The buffering seems incorrect to me. Whenever there is a buffer, we need
to make sure we hold the output watermark, otherwise the watermark might
"jump over" a buffered element transitioning it from "on-time" to
"late", which would be a correctness bug (we can transition elements
only from "late" to "on-time", never the other way around). The
alternative is to use @FinishBundle to do the flushing, but might not be
appropriate here.
Currently, the only way to limit the progress of output watermark is by
setting a timer with output timestamp that has the timestamp of the
earliest element in the buffer. There was a thread that was discussing
this in more details [1].
Jan
[1] https://lists.apache.org/thread/y4n5rnhfmh47orhhr92og2r0plvgopl8
On 3/7/22 19:54, Evan Galpin wrote:
In general, I'd also really like to improve my understanding and learn
more about how the employed buffering can cause this skew. Is it
because the call to "flush" is happening from a different "current
window" than the elements were originally buffered from? I'm actually
thinking that the PR[1] to "fix" this would have had the side effect
of outputting buffered elements into the window from which "flush" was
called rather than the window from which the buffered data originated.

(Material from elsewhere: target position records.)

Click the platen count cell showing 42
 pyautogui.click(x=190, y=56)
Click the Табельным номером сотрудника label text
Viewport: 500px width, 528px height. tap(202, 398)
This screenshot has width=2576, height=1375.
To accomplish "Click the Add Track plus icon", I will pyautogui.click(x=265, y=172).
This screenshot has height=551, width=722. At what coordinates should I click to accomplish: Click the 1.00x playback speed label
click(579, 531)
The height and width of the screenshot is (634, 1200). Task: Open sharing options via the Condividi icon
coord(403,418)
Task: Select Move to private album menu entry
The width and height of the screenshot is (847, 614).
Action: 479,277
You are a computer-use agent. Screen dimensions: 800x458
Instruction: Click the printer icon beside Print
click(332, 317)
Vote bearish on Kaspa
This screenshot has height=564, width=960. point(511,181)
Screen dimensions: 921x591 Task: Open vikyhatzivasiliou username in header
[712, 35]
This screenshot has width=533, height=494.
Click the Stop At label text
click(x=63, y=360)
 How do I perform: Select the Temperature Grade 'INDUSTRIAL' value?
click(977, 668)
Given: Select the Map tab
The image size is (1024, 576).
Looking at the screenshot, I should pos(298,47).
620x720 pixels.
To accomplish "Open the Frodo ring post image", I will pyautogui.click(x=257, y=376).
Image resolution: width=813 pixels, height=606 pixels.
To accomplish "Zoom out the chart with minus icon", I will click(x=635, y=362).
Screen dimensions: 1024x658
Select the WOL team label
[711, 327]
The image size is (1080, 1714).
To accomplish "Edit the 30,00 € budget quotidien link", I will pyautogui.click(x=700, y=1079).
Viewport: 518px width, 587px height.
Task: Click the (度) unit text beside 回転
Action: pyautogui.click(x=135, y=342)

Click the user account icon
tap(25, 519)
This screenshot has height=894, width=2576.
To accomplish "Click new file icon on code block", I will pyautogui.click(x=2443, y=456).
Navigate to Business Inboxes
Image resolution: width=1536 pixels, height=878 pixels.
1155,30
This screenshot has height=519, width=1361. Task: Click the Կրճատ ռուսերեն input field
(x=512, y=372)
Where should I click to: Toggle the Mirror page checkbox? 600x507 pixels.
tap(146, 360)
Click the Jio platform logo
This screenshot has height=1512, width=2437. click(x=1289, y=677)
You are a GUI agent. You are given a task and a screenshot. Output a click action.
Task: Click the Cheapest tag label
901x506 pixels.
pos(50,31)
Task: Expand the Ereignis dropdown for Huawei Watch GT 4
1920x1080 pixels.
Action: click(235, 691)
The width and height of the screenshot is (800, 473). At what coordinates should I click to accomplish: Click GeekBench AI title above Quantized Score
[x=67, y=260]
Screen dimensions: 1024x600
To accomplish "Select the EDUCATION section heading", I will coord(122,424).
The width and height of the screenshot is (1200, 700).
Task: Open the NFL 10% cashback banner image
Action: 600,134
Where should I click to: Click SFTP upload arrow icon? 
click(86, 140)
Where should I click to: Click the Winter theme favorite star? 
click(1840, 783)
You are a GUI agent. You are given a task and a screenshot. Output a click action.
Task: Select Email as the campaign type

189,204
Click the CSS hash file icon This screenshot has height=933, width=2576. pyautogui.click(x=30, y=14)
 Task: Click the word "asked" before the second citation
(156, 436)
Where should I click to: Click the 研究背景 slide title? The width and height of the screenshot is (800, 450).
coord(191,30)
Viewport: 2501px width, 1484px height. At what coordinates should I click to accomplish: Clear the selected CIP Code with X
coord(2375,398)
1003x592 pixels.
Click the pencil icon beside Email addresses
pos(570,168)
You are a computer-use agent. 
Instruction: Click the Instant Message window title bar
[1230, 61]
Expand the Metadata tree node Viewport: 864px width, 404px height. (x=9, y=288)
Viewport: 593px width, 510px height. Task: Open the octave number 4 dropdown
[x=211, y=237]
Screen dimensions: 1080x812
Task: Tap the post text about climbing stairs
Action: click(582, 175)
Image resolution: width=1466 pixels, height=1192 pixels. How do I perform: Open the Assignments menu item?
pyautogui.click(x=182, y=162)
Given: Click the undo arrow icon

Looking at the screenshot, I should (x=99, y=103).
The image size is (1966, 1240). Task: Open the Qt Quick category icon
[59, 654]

I suppose that could be problematic, but should at least satisfy the
validation code.
[1] https://github.com/apache/beam/pull/16744
On Mon, Mar 7, 2022 at 1:39 PM Evan Galpin <evan.gal...@gmail.com> wrote:
x-post from the associated Jira ticket[0]
Fortunately/unfortunately this same issue struck me as well, and I
opened a PR[1] to use `ProcessContext#output` rather than
`ProcessContext#outputWithTimestamp`. I believe that should
resolve this issue, it has for me when running jobs with a
vendored SDK with that change included. Do folks feel this change
to be cherry-picked into 2.37.0?
The change also prompted a question to the mailing list[2] about
skew validation difference between ProcessContext vs
FinishBundleContext (where there is no ability to compute skew as
I understand it).
[0] https://issues.apache.org/jira/browse/BEAM-14064
[1] https://github.com/apache/beam/pull/16744
[2] https://lists.apache.org/thread/33kj1yjmn6kkvpl4vz02vnfyn2bpzycp
On Mon, Mar 7, 2022 at 12:41 PM Luke Cwik <lc...@google.com> wrote:
This is specifically a case where the @ProcessElement saw
window X for element X0 and buffered it into memory and then
when processing window Y and element Y0 wanted to flush
previously buffered element X0. This all occurred as part of
the same bundle.
In general, yes, outputting to an earlier window is problematic.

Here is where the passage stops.